Notwithstanding the forest department’s order banning eucalyptus trees on government land, as many 160 trees are standing tall in Cubbon Park.
These trees neither bear fruit, nor provide shelter to birds. They are infamous for the amount of water they suck from the ground. However, no effort has been made to remove them from Cubbon Park.
“They will ruin the growth of other trees.

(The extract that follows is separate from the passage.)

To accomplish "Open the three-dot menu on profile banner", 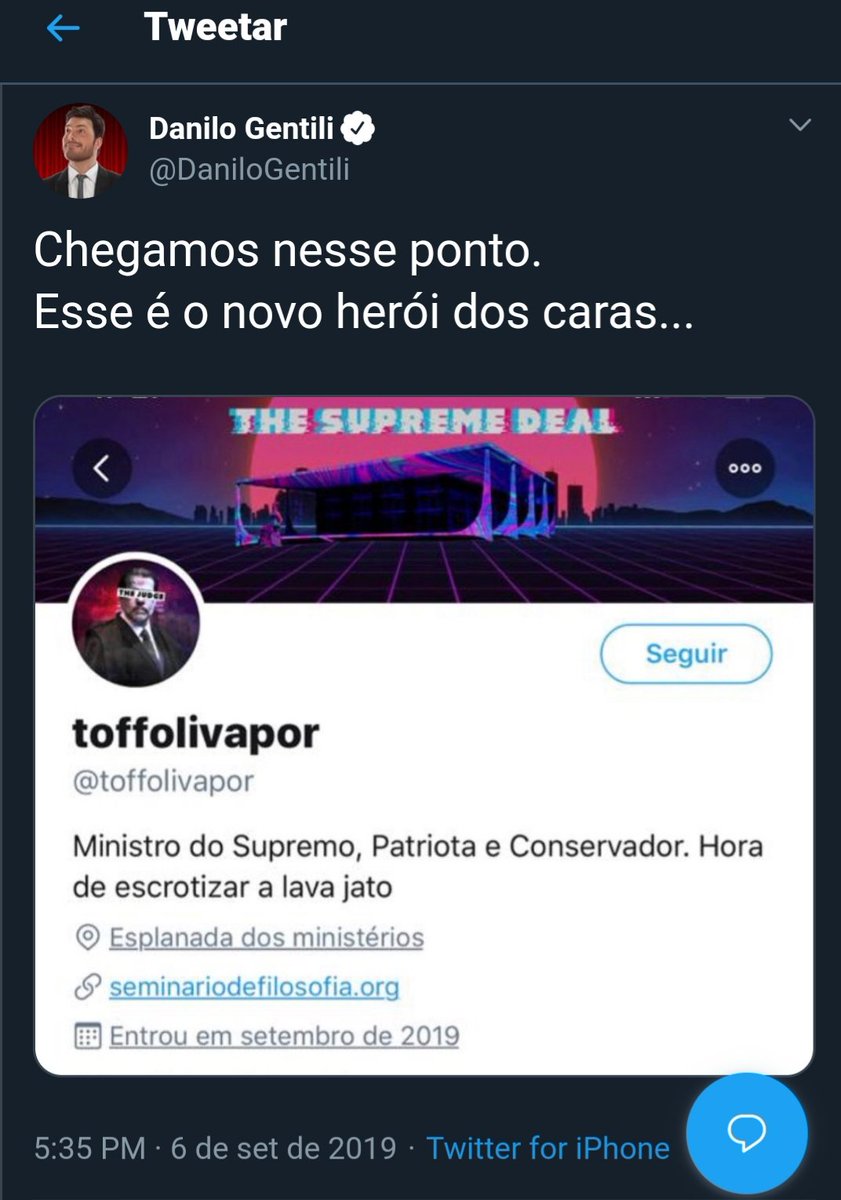I will click(745, 467).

I want the horticulture department officials to remove those trees without any further delay,’’ said S Umesh, president, Cubbon Park Walkers’ Association.
Echoing his opinion, Suresh Heblikar, a well-known environmentalist, said the authorities have to take measures to remove these trees from the root.
He suggested that the horticulture department should plant saplings of native origin, like Mahagani and Akash Mallige in Cubbon Park, after removing the eucalyptus trees.
However, AN Yellappa Reddy, an environmentalist and former Indian Forest Services officer, said the existence of a few eucalyptus trees would not have much impact on the groundwater table.
“These trees have been in Cubbon Park for many years. The horticulture department authorities have to take care not to damage other trees while cutting the eucalyptus trees. Planting of eucalyptus saplings was permitted those days, when the authorities used to import eucalyptus seeds from Brisbane,’’ said Yellappa Reddy.
Recently, horticulture department officials had to invite bidders for auctioning a eucalyptus tree that had fallen due to heavy rains. The process to remove the fallen tree invited criticism from the walkers’ association. Its president even alleged that it was the handiwork of the timber mafia.
Mahantesh Murugod, deputy director, (Cubbon Park), department of horticulture, had denied the role of any mafia in the process.
“Many people have told me about the ill-effects of eucalyptus trees. I can’t take a decision to remove these eucalyptus trees on my own. I will send this proposal to higher authorities for their approval shortly,” said Murugod.